Exercise objective ▸
Echo back the lines from the one with "You are a computer-use agent." through the one with "pyautogui.click(x=214, y=578)", including both, and leave the pictures out of your answer.

Records to use ▸
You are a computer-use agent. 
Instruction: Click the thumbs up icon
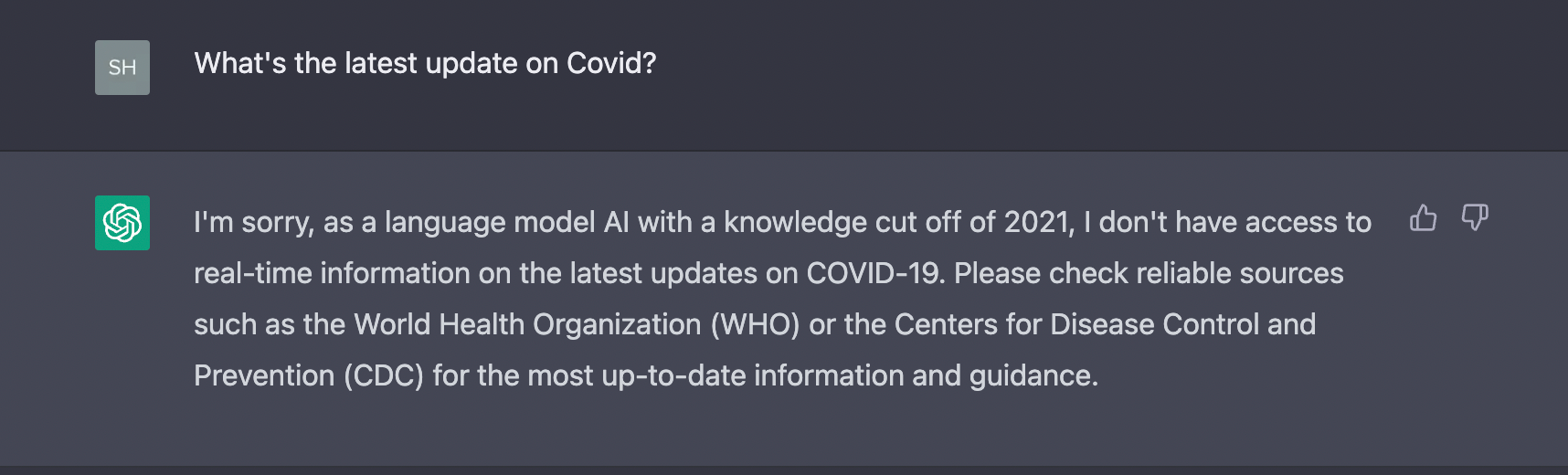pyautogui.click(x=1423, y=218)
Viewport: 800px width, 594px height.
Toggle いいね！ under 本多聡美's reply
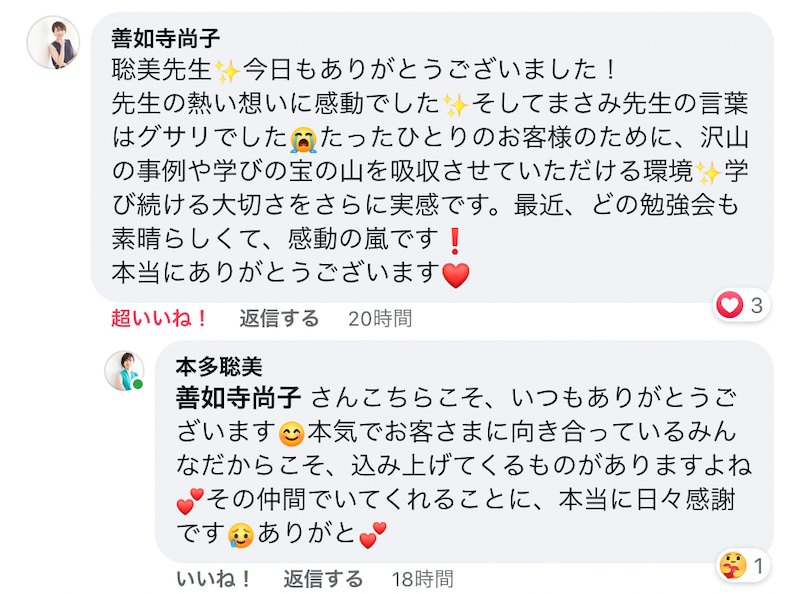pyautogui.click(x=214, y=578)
* * *
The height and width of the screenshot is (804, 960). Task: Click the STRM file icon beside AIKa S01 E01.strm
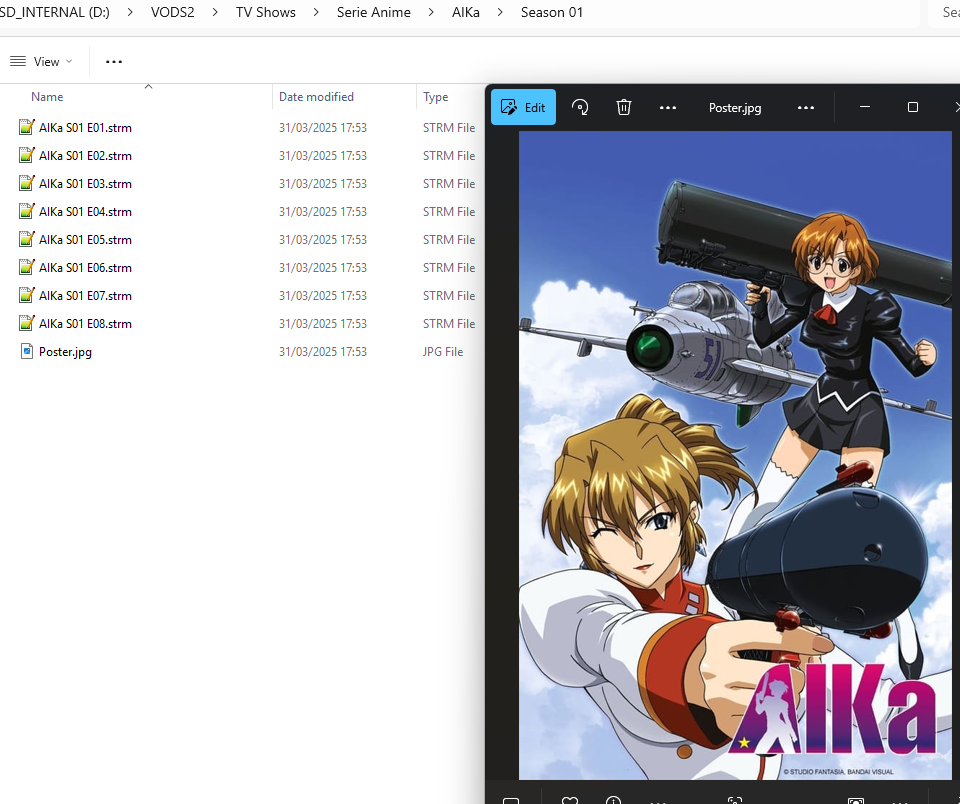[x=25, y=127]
==
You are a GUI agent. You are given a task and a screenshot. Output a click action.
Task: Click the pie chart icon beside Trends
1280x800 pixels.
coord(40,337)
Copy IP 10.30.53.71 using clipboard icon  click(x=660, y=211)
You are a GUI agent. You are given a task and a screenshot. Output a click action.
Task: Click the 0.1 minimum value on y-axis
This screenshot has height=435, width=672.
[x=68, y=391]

Written answer ▸
You are a computer-use agent. 
Instruction: Click the thumbs up icon
pyautogui.click(x=1423, y=218)
Viewport: 800px width, 594px height.
Toggle いいね！ under 本多聡美's reply
pyautogui.click(x=214, y=578)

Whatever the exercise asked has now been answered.